La cave du Dr Orlof

Notes en vrac

mercredi, juin 27, 2007

L'impossibilité d'une île

Tous les feux le feu (1966) de Julio Cortázar (Gallimard. L’imaginaire. 2004)

Le premier réflexe qui vient face à un recueil de nouvelles, c’est de le trouver inégal. La règle ne souffrira pas d’exception cette fois ci puisque sur les huit récits proposés par Cortázar, certains m’ont semblé de pures petites merveilles (L’autoroute du sud, Mademoiselle Cora…) tandis que d’autres m’ont laissé un peu de marbre (Réunion, l’autre ciel).

Le deuxième réflexe serait de tenter de dégager une unité de l’ensemble, qu’elle soit thématique ou stylistique. La chose n’est, au premier abord, pas facile avec Tous les feux le feu. Qu’ont en commun, en effet, certains récits dont le cadre de départ s’inscrit dans le plus banal des quotidiens (un embouteillage sur l’autoroute du sud, un homme qui assiste à une représentation théâtrale…) et qui basculent insidieusement dans l’insolite, le fantastique (l’embouteillage se prolonge des jours puis des mois entiers, le spectateur est convié à incarner sur les planches un personnage dramatique…) ; et ceux dont la facture s’avère plus « classique » (une famille qui s’organise pour cacher la mort d’un de ses membres à la mère malade, les relations conflictuelles mais affectives entre une infirmière et un jeune garçon opéré de l’appendicite) ? Quel lien entre le « nous » de la nouvelle Réunion et la multitude de points de vue sur lesquels est bâtie Mademoiselle Cora ou encore les histoires parallèles de Tous les feux le feu?

TÂCHES DEMANDÉES
1. Combien de récits le recueil de Cortázar contient-il, d'après la critique de Tous les feux le feu ?
2. Poursuivez la critique de Tous les feux le feu après sa dernière phrase.

INFORMATIONS FOURNIES
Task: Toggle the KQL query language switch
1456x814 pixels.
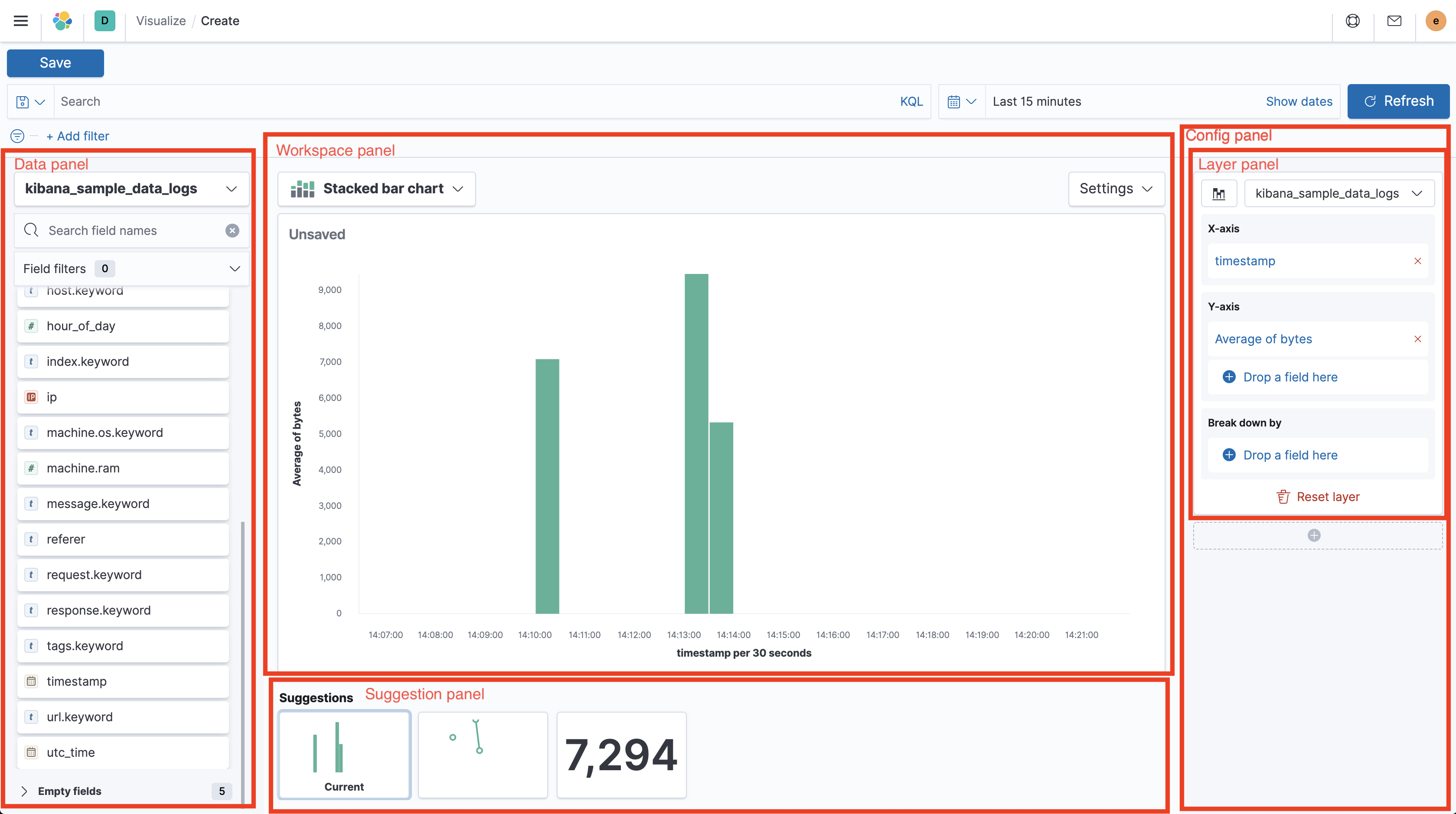Action: (911, 102)
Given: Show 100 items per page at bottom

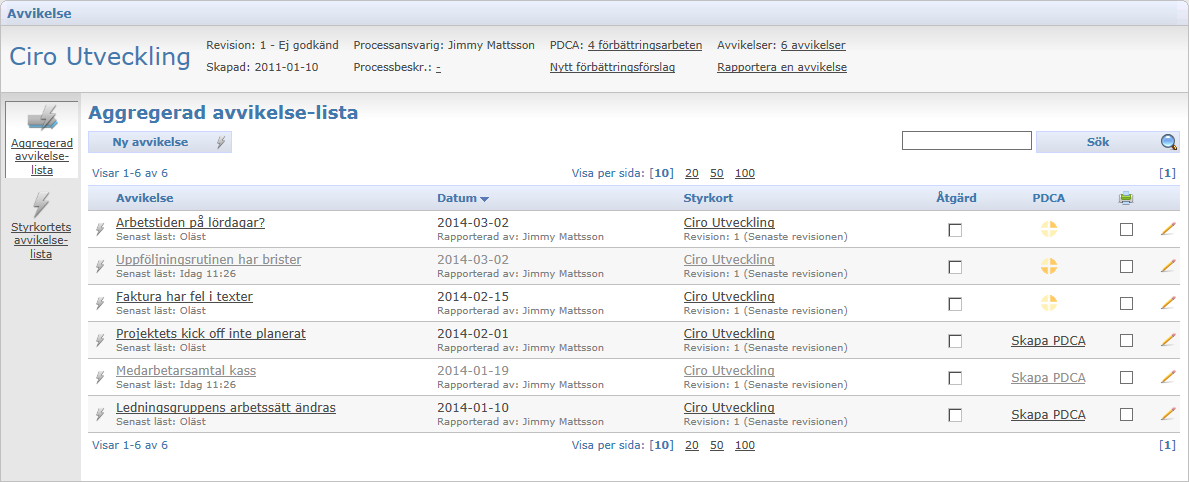Looking at the screenshot, I should pyautogui.click(x=745, y=445).
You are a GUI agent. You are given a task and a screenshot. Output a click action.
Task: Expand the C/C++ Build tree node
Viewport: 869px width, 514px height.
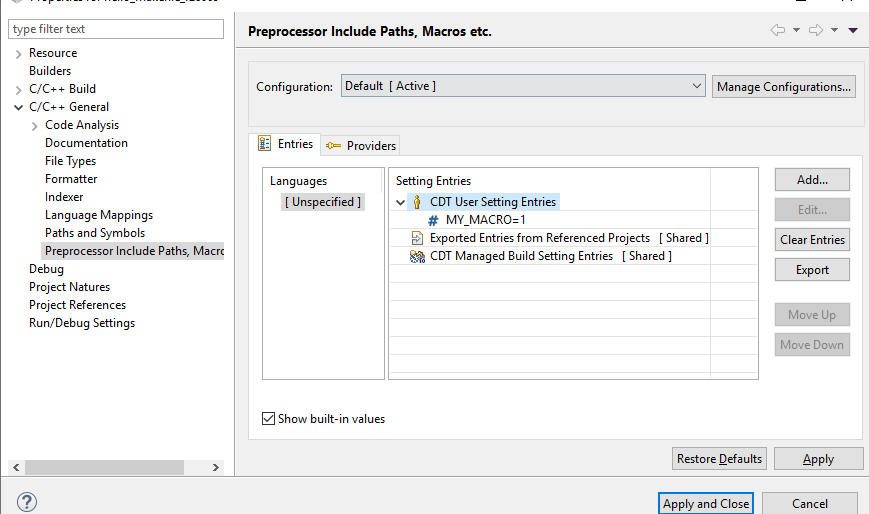click(x=19, y=89)
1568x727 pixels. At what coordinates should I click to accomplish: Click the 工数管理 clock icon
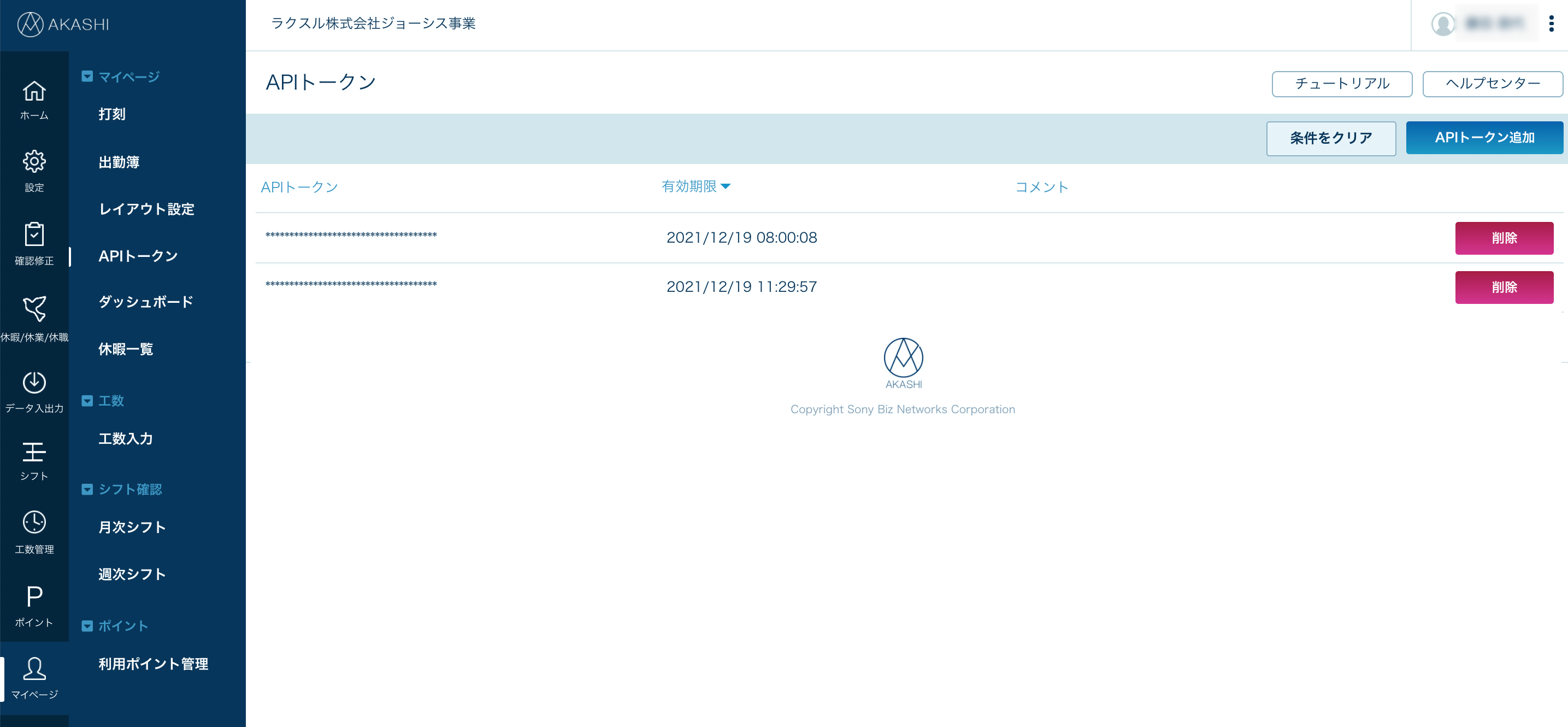tap(34, 523)
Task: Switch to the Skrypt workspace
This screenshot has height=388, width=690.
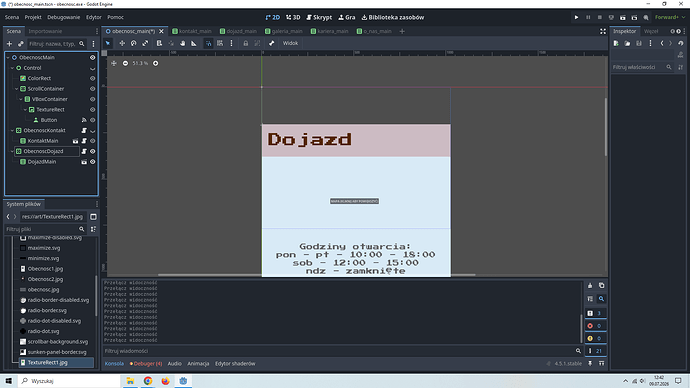Action: coord(319,17)
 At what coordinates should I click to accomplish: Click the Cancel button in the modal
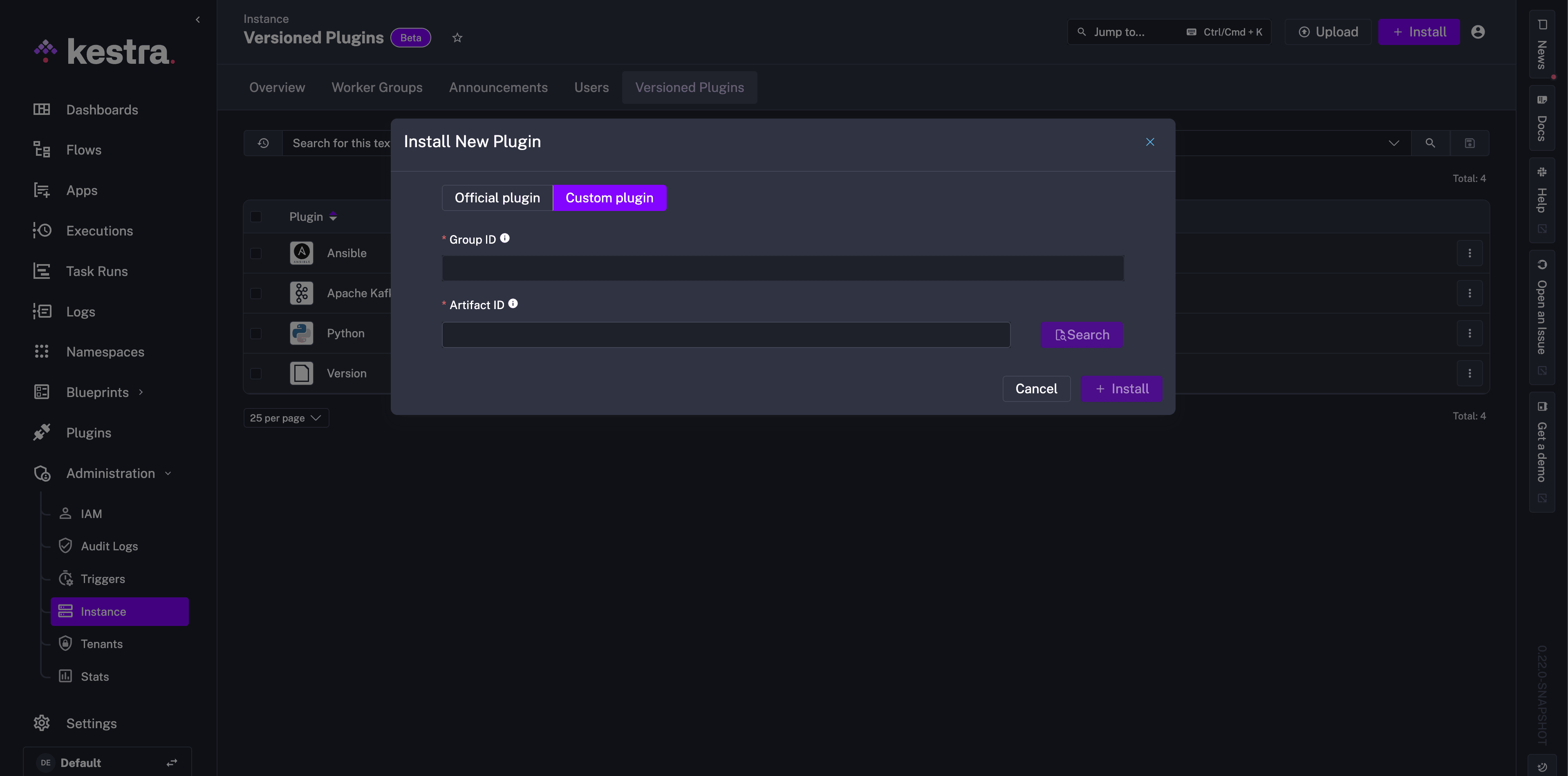[x=1037, y=388]
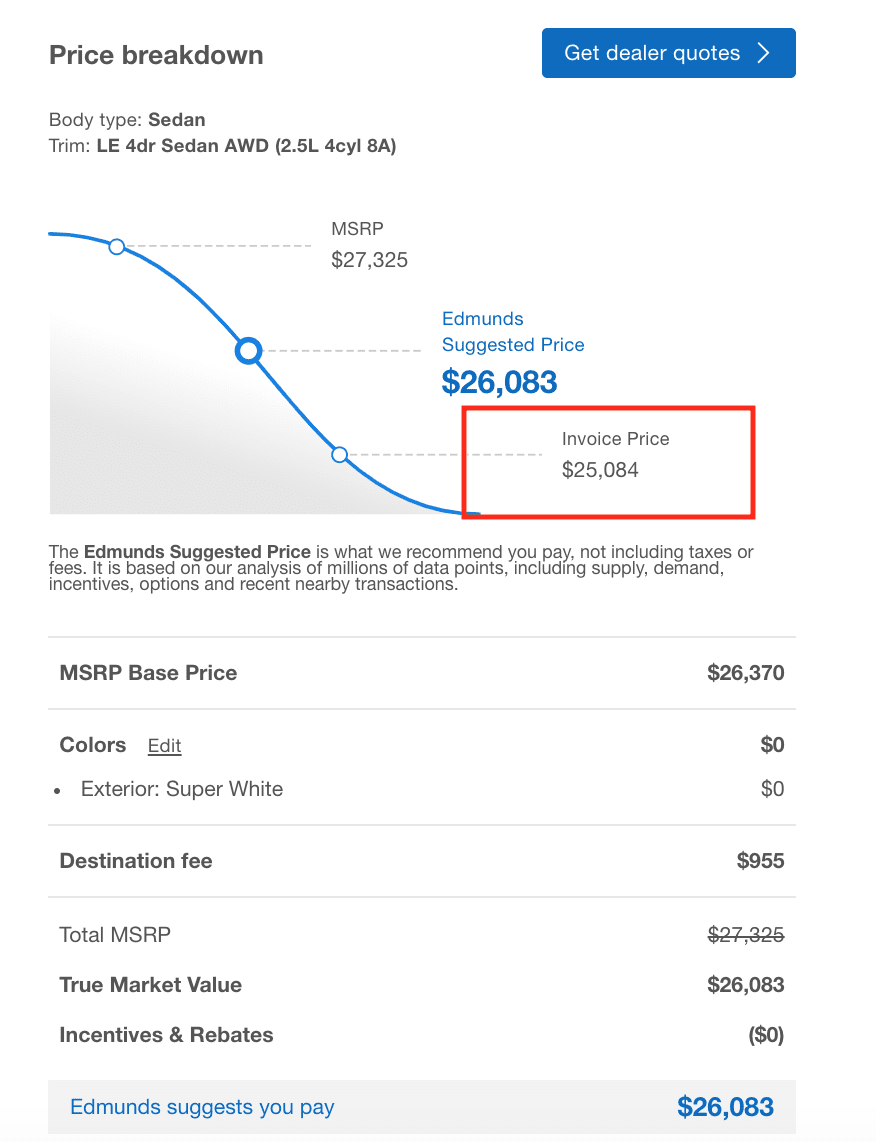The height and width of the screenshot is (1142, 876).
Task: Click the $26,083 suggested price value
Action: (x=499, y=382)
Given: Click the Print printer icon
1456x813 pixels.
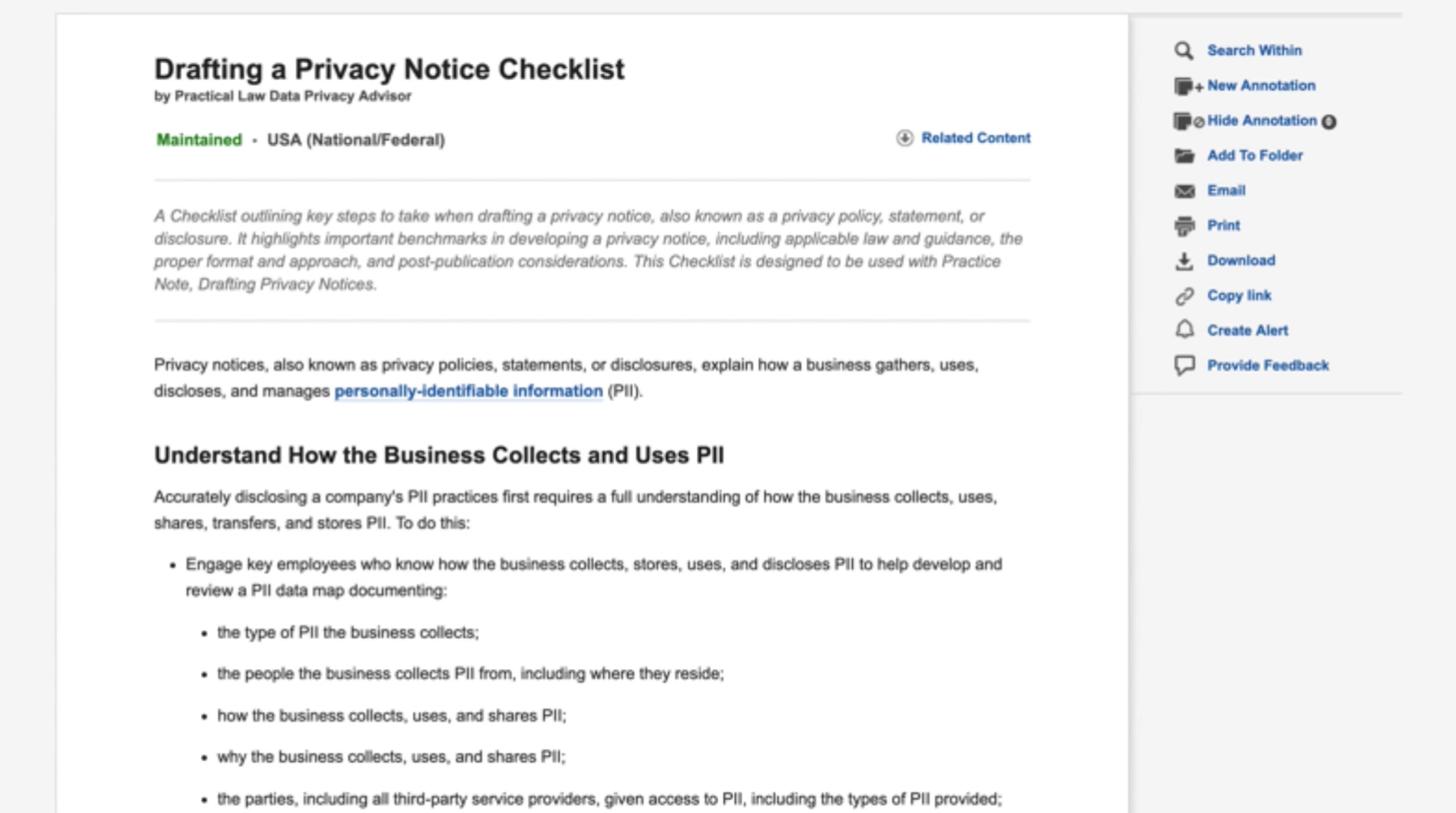Looking at the screenshot, I should point(1184,226).
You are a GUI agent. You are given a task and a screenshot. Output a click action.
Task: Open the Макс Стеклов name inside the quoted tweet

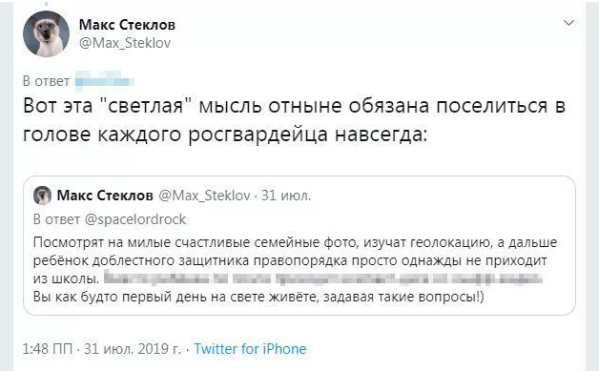[x=105, y=196]
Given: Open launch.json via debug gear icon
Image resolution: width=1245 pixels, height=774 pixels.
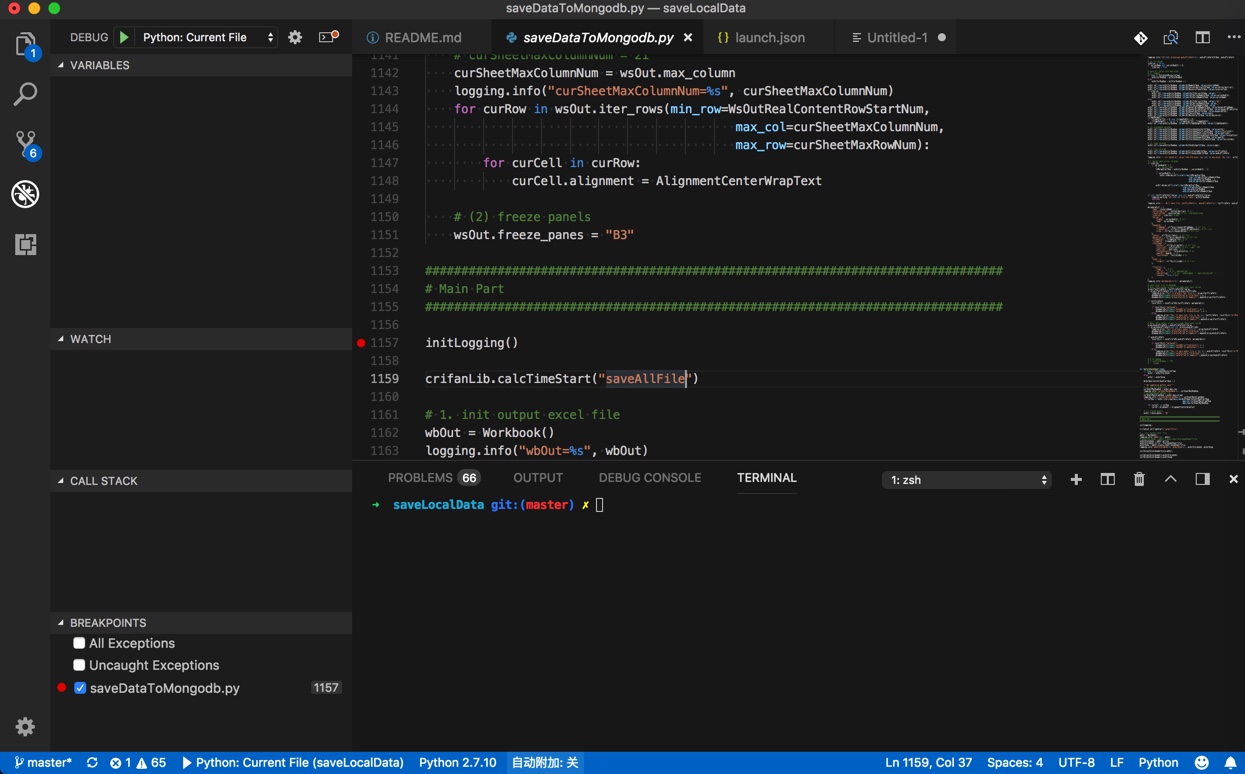Looking at the screenshot, I should pos(295,37).
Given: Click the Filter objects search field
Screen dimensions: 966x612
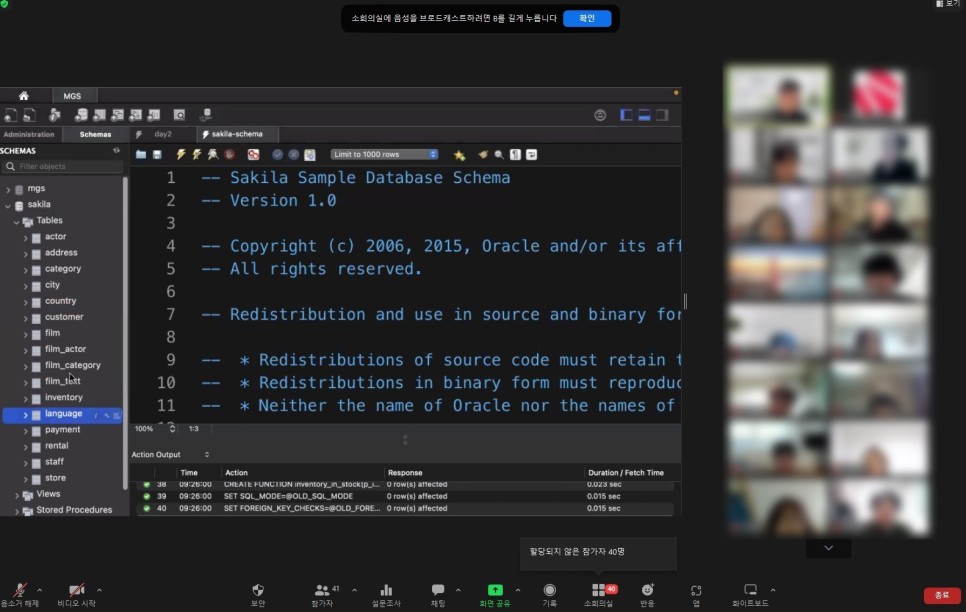Looking at the screenshot, I should click(65, 167).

CORRIGÉ DE L'EXERCICE
1. Il en contient huit.

2.
Bizarrement, c’est une nouvelle un peu en retrait (en tous cas, pas ma préférée), celle intitulée L’île à midi, qui donne peut-être une clé pour trouver un fil conducteur. On y voit un steward devenir de plus en plus fasciné par une île qu’il ne cesse de survoler avant de finir par pouvoir y aller. Or la plupart des nouvelles de ce recueil (si ce n’est toutes !) fonctionne sur ce même désir d’utopie : utopie d’une nouvelle organisation des rapports humains en privilégiant la pause à l’éternelle fuite en avant (la métaphore de l’embouteillage dans l’autoroute du sud) ; utopie du groupe soudé, que ce soit la famille dans La santé des malades ou les combattants de Réunion (si j’aime moins cette nouvelle, c’est qu’émanant d’un écrivain d’origine sud-américaine, cette histoire de guérilla s’ouvrant sur une citation du Che m’a paru plus convenue) ou utopie d’une littérature prenant en compte tous les points de vue pour trouver des points d’accord (Mademoiselle Cora, Tous les feux le feu)

Mais, corollaire de ces aspirations utopiques, la catastrophe finit par arriver et comme dans Directives pour John Howell où le spectateur devient acteur d’une pièce de théâtre et tente de se révolter contre cette condition de pantin manipulé par d’inquiétants démiurges ; l’homme n’échappe pas à son Destin.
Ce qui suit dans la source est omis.